(Dataset excerpts)
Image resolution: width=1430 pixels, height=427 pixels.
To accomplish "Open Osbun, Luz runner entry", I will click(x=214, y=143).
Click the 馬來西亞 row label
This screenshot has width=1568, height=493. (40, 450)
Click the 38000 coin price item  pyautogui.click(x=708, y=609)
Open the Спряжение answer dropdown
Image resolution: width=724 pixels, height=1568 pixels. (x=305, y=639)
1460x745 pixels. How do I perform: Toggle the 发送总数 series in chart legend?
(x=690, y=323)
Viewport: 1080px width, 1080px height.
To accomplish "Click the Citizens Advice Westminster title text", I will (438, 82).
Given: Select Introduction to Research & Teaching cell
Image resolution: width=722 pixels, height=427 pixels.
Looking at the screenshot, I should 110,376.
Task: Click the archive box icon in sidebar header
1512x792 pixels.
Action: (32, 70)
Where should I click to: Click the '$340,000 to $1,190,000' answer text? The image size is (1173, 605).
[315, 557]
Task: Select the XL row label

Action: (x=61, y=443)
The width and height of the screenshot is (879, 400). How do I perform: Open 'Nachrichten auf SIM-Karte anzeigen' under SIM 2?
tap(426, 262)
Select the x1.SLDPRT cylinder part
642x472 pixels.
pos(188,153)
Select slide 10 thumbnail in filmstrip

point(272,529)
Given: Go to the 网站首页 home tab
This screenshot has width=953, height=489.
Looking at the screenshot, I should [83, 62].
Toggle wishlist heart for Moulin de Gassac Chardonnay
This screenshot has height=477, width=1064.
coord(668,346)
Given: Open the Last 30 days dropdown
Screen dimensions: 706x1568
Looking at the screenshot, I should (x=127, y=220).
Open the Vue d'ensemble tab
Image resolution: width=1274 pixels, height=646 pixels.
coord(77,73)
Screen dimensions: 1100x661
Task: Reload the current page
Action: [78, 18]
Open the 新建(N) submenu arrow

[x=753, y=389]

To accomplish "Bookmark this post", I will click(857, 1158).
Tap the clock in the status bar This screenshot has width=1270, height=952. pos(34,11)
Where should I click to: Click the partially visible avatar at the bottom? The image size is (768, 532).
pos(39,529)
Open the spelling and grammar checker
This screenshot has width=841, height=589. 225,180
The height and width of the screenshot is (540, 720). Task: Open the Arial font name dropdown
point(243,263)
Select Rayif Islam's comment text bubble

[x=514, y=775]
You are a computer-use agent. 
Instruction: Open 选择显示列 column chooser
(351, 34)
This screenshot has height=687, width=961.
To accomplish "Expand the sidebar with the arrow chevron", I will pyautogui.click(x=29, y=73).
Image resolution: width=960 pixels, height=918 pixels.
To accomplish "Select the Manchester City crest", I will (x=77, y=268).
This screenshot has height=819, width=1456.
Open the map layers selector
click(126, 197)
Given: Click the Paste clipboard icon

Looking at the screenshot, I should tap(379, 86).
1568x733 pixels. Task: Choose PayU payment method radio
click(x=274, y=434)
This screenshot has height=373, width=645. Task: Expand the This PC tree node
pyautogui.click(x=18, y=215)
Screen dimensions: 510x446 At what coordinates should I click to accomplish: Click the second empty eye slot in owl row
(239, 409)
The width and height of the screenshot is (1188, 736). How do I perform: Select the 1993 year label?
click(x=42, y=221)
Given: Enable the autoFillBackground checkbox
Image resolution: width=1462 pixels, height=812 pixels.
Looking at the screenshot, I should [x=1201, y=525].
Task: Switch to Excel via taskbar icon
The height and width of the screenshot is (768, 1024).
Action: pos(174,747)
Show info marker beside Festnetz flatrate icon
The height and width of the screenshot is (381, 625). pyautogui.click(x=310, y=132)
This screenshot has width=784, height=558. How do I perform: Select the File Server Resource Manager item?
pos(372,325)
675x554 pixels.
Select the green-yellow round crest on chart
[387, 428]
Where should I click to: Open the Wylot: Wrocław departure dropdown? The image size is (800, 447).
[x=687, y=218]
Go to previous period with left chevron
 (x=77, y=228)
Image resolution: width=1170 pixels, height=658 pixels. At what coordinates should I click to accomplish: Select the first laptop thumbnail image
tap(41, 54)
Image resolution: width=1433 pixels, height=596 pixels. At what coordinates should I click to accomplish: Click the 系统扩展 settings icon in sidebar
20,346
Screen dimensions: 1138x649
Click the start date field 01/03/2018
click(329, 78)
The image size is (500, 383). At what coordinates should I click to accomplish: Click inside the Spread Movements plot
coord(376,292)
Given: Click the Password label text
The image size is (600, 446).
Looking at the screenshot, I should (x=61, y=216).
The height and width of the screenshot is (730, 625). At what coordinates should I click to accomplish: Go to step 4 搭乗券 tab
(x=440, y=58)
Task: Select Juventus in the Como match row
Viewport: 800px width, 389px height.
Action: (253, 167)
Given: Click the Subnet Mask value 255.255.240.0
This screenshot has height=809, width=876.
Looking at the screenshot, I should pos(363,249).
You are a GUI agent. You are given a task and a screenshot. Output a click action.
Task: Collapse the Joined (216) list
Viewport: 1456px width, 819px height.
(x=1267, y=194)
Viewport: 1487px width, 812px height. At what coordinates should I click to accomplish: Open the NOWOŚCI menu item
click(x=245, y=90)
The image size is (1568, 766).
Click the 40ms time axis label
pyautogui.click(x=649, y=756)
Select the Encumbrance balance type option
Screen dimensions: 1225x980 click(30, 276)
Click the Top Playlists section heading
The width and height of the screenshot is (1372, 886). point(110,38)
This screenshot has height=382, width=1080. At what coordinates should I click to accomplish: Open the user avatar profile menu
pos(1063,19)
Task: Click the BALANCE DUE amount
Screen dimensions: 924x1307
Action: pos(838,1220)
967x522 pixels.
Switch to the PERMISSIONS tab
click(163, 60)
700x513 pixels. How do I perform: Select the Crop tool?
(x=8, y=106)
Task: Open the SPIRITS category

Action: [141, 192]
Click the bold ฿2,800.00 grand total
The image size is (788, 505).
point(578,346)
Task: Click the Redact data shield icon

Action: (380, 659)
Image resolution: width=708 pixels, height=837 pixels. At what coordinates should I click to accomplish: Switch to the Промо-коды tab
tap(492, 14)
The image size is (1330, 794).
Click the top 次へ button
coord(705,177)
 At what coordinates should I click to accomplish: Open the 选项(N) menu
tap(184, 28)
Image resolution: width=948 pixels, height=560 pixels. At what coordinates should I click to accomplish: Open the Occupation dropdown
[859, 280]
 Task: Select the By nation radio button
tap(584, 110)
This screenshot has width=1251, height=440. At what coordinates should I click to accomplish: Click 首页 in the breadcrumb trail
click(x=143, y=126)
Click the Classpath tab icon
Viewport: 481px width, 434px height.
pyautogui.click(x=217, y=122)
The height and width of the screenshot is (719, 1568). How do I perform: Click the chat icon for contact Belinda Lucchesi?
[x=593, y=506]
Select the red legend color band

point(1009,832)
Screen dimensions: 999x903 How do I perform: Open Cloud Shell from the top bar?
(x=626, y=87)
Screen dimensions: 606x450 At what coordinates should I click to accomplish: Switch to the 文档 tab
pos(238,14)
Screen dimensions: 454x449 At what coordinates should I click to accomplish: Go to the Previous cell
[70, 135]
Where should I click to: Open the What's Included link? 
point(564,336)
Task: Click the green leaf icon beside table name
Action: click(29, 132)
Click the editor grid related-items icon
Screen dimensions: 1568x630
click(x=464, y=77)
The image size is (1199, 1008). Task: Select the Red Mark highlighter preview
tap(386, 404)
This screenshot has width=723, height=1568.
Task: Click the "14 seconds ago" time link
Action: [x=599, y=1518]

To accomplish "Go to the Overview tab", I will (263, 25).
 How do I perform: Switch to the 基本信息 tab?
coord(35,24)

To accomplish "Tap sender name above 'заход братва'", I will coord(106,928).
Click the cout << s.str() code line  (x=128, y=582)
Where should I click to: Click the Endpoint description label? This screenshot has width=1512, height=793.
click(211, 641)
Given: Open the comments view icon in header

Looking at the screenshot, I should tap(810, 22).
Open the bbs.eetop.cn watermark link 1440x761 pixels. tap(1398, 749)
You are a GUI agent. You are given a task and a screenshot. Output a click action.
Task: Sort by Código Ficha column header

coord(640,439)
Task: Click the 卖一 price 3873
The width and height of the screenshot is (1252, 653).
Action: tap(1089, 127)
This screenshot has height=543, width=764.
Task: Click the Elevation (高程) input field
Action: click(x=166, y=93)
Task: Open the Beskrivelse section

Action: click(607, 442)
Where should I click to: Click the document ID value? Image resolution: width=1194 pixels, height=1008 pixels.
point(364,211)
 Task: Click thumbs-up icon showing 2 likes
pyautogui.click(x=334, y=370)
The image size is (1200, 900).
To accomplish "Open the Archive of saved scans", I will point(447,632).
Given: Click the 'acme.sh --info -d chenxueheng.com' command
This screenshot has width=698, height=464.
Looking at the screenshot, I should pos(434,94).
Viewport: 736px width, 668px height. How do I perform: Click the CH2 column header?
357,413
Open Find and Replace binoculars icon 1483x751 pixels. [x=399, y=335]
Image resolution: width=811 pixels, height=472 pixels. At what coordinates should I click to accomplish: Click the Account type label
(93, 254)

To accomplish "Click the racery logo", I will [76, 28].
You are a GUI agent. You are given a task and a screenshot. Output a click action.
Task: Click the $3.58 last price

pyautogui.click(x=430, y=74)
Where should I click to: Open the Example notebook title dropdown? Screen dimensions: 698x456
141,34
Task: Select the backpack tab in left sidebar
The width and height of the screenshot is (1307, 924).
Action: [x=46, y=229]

*Task requirements:* In the entries above, the lines between the one holding "Given: Click the 'acme.sh" and the one holding "Open Find and", inclusive, are to be printed exactly as written, and those alone.

*Response area:*
Given: Click the 'acme.sh --info -d chenxueheng.com' command
This screenshot has width=698, height=464.
Looking at the screenshot, I should pos(434,94).
Viewport: 736px width, 668px height. How do I perform: Click the CH2 column header?
357,413
Open Find and Replace binoculars icon 1483x751 pixels. [x=399, y=335]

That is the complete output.